ただ、私達はもうひとつ嬉しい物を手に入れた。
それは・・・イタリア軍が残した大量の兵站物資だった。
士官達は自分達で食べようと私に提案したが、怒鳴りつけた。
「国民は辛い耐久生活をしているんだよ!!戦果で盛り上がったとしても一回負ければ士気が落ちてしまうし、飢餓で死人も出てるんだ!!この食料の3分の2は本国に送る。
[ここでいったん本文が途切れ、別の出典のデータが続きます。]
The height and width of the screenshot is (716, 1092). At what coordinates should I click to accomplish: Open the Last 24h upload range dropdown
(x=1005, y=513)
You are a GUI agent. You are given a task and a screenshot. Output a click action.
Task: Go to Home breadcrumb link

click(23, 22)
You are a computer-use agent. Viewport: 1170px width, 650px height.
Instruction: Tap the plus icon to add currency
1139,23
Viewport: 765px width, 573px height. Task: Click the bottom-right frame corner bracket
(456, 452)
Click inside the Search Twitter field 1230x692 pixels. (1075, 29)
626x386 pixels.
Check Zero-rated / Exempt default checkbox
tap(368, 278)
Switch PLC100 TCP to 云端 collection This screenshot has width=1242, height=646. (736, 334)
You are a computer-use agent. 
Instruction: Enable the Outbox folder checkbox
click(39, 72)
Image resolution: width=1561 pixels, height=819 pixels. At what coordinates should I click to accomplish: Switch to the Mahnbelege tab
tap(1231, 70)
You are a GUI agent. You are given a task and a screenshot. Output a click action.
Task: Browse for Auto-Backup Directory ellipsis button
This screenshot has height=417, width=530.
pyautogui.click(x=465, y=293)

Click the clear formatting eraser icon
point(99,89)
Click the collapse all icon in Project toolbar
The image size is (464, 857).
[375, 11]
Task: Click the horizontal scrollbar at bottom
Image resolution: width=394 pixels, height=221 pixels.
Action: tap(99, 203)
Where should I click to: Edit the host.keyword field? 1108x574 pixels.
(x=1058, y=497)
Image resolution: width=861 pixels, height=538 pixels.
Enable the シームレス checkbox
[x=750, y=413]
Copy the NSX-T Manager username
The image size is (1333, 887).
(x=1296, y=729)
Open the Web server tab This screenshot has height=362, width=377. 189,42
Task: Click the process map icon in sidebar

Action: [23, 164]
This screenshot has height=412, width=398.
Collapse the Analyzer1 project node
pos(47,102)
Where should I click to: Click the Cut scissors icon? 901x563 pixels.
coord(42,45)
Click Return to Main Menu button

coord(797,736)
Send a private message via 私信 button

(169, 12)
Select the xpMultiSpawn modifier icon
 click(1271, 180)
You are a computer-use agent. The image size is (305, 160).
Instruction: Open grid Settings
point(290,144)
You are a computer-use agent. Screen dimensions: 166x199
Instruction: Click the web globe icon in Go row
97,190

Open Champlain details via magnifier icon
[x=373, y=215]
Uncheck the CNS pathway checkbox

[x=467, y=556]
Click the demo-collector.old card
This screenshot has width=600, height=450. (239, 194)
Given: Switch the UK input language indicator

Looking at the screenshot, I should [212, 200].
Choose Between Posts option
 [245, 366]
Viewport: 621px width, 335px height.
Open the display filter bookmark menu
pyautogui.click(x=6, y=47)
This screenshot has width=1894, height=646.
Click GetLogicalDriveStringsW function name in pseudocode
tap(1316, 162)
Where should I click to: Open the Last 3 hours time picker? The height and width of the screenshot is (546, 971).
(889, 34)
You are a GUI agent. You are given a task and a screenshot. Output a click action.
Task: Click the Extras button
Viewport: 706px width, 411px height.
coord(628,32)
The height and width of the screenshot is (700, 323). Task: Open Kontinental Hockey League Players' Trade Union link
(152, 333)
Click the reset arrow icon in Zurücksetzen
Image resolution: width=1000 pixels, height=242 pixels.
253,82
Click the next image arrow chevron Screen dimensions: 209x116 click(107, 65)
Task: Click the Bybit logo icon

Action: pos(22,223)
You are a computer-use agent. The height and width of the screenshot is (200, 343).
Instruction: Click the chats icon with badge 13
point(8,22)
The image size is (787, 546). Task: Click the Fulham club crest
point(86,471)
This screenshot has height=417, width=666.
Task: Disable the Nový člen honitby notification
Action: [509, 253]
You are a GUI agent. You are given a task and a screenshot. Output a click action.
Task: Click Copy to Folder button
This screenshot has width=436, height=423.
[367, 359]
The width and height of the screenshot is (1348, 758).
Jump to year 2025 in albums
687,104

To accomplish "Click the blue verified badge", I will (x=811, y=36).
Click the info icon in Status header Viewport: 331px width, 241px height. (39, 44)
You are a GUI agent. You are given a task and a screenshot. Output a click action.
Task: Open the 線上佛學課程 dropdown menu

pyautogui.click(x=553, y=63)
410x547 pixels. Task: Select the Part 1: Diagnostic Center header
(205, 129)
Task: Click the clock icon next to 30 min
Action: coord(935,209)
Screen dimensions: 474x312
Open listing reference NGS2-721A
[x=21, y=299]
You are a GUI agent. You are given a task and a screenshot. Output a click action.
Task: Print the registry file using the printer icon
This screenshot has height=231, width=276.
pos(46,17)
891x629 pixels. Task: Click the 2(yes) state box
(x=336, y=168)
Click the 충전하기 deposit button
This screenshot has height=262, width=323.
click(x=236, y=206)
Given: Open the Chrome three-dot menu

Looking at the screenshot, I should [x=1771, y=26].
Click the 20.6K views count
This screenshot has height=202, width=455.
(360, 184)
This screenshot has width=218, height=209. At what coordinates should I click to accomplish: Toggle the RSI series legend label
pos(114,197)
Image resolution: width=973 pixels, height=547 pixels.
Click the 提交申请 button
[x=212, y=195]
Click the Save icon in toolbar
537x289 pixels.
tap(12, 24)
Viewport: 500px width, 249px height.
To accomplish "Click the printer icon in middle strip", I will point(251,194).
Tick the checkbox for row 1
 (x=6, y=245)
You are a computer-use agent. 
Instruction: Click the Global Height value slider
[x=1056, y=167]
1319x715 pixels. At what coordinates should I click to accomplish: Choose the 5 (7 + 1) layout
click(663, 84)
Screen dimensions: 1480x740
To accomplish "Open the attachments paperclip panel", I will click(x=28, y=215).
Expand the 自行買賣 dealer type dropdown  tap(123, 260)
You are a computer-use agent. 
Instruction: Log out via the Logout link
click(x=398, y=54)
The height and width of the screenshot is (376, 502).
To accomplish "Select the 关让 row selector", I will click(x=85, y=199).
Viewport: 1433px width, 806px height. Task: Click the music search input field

いいね!!」
その言葉で士官達も黙り、いかに補給ができるか、兵器が前線で運用できるかが大切だと感じるようになるのだった。
【参謀本部】〔10/3〕
参謀本部に戻った私はルーデンドルフ閣下から勲章とお褒めの言葉を貰った。
さらに参謀本部で会ったグレーナーから食料について感謝された。
彼は半妖のため若々しいが疲れてげっそりとしていた。
心配したが、ここが大切だと言って再び仕事に戻っていった。
翌日に、私はルーデンドルフ閣下から再びジークフリード線の司令官に戻されるのだったが、イタリア戦線で戦った士官を私の下で働かせたいと言うとすぐに承諾してくれた。
こうして優秀な士官を100人ほど手に入れたヤマメだった。
【ジークフリード線司令部】〔10/6〕
休むことなく移動した私は、代理で司令部で新しく手に入れた士官を一時教育し直した。
戦車に魅了される者や、ルーデンドルフ閣下から取り寄せた複葉機の運用を考える者など様々だった。